Source extract »
Leader magazineASCL - Association of School and College Leaders

Advice from the hotline...

The ASCL hotline is a completely confidential service available to answer members' questions on issues that arise in school/college. The questions and answers below are based on real calls to the hotline. To protect confidentiality, all scenarios have been anonymised. If you need advice on a personal or professional issue, call 0116 299 1122 and ask for the hotline officer.

Absent without leave?

Q A teacher has had two absences during the last 11 months - one of 30 days and one of two months. During the last five years his yearly average has been 35 days away - can he be dismissed on grounds of capability?

A Possibly. You are not expected to continue to employ people who are not fit to do the job, even if their absences are spread out. If you feel that there is a medical issue which is affecting the teacher's performance, a medical report must be obtained from a suitably qualified expert, usually of consultant status. The employee's consent will be needed for this but if he refuses, the employer is entitled to form their own view - which may be that there are performance issues.

It will be important to follow all procedures that are currently in place and to bear in mind that the current Statutory Disciplinary and Dismissal Procedures will be replaced in April 2009 by new procedures based on the ACAS Code of Practice. HR advice should be sought and followed.

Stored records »
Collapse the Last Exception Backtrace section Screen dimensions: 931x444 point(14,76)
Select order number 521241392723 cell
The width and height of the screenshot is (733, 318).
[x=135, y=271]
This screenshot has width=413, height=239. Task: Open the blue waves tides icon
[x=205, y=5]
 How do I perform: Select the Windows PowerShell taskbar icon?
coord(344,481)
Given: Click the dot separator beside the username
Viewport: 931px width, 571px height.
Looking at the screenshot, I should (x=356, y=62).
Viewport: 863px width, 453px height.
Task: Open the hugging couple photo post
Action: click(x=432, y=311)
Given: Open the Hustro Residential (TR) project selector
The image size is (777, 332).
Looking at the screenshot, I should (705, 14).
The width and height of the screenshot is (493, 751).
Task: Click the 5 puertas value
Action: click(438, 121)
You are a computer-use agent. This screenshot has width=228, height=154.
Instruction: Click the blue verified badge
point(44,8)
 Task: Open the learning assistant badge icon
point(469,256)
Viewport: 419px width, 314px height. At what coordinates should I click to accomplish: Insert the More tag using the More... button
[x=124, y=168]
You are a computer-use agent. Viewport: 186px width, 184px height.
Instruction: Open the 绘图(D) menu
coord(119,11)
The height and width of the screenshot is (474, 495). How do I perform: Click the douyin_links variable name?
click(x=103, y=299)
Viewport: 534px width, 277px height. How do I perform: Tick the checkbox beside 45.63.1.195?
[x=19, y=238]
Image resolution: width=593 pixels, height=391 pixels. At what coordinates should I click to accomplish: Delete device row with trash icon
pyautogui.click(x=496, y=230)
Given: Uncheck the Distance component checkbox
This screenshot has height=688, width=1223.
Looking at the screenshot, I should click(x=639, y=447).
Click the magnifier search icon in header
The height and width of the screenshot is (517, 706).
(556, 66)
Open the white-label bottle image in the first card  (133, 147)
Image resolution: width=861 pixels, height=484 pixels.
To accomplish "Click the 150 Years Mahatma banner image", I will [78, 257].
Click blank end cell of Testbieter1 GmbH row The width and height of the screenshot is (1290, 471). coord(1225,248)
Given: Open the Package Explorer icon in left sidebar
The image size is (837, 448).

Task requirements »
a - From the teacher's question on the hotline advice page, list every length of time it states.
b - Please continue the hotline advice page, starting right after its last sentence.

Task-by-task outputs »
a - 11 months, 30 days, two months, five years, 35 days

b -
Job share hypothesis analysed

Q The science department here includes two teachers who are both employed on .5 contracts. They both undertake duties on a pro-rata basis.

Is it possible for me to insist that their situation becomes that of a job share, in which they share a tutor group, a teaching timetable, parents consultation commitments and so on? Or can they insist that things remain as they are?

A Attempting to impose a job share arrangement upon them will amount to a change in their contracts. For this reason it would be advisable to be very wary of insisting on any change. Indeed, if one or both are unhappy with the change it could lead to a claim for constructive dismissal, provided the individual has the requisite one year's service.

A tribunal might take the view that the changes involved are minor or trivial, in which case it would not amount to a fundamental breach of contract. It depends upon how the changes impact upon them.

In the first instance, an informal exploratory discussion with each individual might be held and if there seems to be a possibility of developing a job share, specific proposals might be mooted with the suggestion that each of them seeks advice from his or her union with regard to any proposed new contract.

A valid claim for rejection?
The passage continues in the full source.